4. Modify the following svn_fs.h routines:
svn_fs_begin_txn
svn_fs_commit_txn
svn_fs_abort_txn
svn_fs_list_transactions
svn_fs_node_prop
svn_fs_node_proplist
svn_fs_change_node_prop
svn_fs_merge
svn_fs_delete
svn_fs_delete_tree
svn_fs_dir_entries
svn_fs_make_dir
svn_fs_make_file
svn_fs_rename
svn_fs_copy
svn_fs_file_contents
svn_fs_apply_textdelta
svn_fs_revision_proplist
svn_fs_change_rev_prop
These are all the routines that have something to do with reading
or writing the fs. (A routine like svn_fs_dir_delta is actually
built on top of them, which is why it's not listed.)
Each of the routines *must* begin by calling the AUTH_HOOK
routine stashed in the fs object:
/* Decide if USERNAME is allowed to perform ACTION on
REVISION:PATH. Return TRUE or FALSE. */
auth_hook (action, username, revision, path)
Notice: all routines that "write" (and sometimes "reads") operate
on transaction trees, not revision trees.

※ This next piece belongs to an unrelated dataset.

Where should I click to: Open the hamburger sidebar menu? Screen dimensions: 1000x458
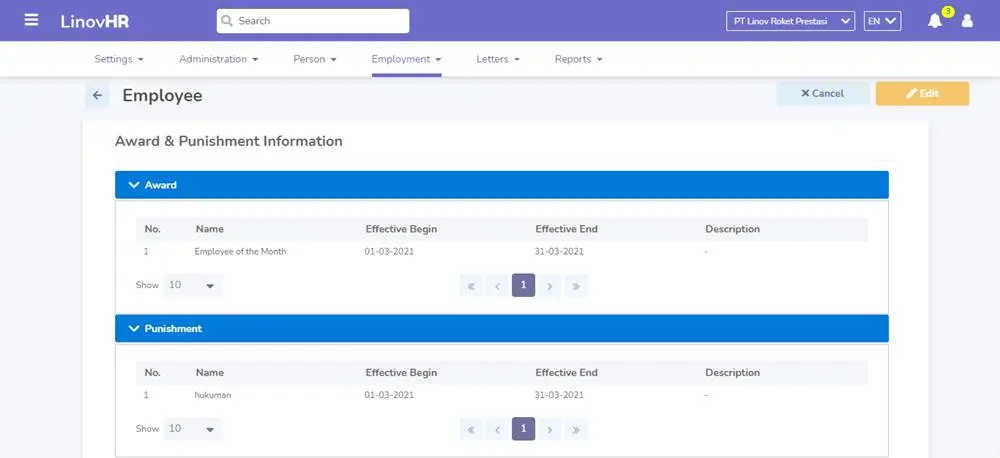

This means we'll need
an internal mechanism that can map
(txn_root, path) ==> (revision, path)
This mechanism probably needs to be a table of some sort that
lives *within* the txn_root object. Every time the transaction
is modified my svn_fs_copy, the table will need to be updated.
5. Write any old auth_hook you want:
* it might always return TRUE
* it could authorize against an independent database full of users,
groups, and roles
* in the case of "local" repository access, we can still write
an auth_hook that maps Unix UIDs to actions and fs paths.
(In CVS, local access is determined by Unix file perms on the
RCS files; a subversion repos can't function this way, since
the db files are opaque -- it still needs an auth_hook.)